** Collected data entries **
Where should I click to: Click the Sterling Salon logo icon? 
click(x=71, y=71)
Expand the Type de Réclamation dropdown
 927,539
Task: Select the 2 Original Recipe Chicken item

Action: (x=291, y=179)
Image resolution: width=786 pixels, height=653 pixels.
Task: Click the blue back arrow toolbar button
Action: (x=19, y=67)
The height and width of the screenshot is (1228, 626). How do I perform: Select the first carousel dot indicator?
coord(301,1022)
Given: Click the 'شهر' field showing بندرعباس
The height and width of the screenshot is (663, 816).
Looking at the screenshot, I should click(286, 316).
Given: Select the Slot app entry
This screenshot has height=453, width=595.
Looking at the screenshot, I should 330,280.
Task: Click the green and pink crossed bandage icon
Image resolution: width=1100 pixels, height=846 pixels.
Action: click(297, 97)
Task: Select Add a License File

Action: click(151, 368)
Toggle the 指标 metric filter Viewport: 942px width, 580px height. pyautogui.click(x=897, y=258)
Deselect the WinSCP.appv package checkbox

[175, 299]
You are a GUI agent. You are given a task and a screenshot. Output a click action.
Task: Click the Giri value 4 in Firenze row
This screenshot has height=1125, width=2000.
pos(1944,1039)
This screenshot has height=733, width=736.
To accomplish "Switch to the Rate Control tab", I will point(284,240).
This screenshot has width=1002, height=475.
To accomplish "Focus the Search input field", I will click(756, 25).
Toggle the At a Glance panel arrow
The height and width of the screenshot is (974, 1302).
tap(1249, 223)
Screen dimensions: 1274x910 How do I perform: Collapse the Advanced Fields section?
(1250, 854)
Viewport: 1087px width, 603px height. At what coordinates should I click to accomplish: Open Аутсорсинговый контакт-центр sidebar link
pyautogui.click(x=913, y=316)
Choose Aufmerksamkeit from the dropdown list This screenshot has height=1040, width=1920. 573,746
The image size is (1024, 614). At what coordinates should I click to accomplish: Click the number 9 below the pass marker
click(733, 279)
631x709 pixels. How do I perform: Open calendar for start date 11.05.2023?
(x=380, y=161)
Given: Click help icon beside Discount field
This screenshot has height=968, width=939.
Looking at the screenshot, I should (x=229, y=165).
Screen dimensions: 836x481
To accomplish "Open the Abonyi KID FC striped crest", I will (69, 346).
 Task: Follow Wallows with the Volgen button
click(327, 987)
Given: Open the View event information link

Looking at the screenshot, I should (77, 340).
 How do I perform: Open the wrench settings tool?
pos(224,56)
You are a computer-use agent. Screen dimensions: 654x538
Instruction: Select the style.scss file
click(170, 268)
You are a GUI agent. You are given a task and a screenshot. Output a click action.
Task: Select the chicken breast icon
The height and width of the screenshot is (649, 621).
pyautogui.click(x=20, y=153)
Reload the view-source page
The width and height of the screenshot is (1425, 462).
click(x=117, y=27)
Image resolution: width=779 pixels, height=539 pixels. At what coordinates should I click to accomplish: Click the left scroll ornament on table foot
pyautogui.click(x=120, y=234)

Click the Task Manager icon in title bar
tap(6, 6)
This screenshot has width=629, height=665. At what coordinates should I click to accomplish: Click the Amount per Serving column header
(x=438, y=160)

** TASK PROMPT **
Give back the records word for word. Start at the first line, end at the line containing "Choose Aufmerksamkeit from", and include both.

** WRITTEN RESPONSE **
Where should I click to: Click the Sterling Salon logo icon? 
click(x=71, y=71)
Expand the Type de Réclamation dropdown
 927,539
Task: Select the 2 Original Recipe Chicken item

Action: (x=291, y=179)
Image resolution: width=786 pixels, height=653 pixels.
Task: Click the blue back arrow toolbar button
Action: (x=19, y=67)
The height and width of the screenshot is (1228, 626). How do I perform: Select the first carousel dot indicator?
coord(301,1022)
Given: Click the 'شهر' field showing بندرعباس
The height and width of the screenshot is (663, 816).
Looking at the screenshot, I should click(286, 316).
Given: Select the Slot app entry
This screenshot has height=453, width=595.
Looking at the screenshot, I should 330,280.
Task: Click the green and pink crossed bandage icon
Image resolution: width=1100 pixels, height=846 pixels.
Action: click(297, 97)
Task: Select Add a License File

Action: click(151, 368)
Toggle the 指标 metric filter Viewport: 942px width, 580px height. pyautogui.click(x=897, y=258)
Deselect the WinSCP.appv package checkbox

[175, 299]
You are a GUI agent. You are given a task and a screenshot. Output a click action.
Task: Click the Giri value 4 in Firenze row
This screenshot has height=1125, width=2000.
pos(1944,1039)
This screenshot has height=733, width=736.
To accomplish "Switch to the Rate Control tab", I will point(284,240).
This screenshot has width=1002, height=475.
To accomplish "Focus the Search input field", I will click(756, 25).
Toggle the At a Glance panel arrow
The height and width of the screenshot is (974, 1302).
tap(1249, 223)
Screen dimensions: 1274x910 How do I perform: Collapse the Advanced Fields section?
(1250, 854)
Viewport: 1087px width, 603px height. At what coordinates should I click to accomplish: Open Аутсорсинговый контакт-центр sidebar link
pyautogui.click(x=913, y=316)
Choose Aufmerksamkeit from the dropdown list This screenshot has height=1040, width=1920. 573,746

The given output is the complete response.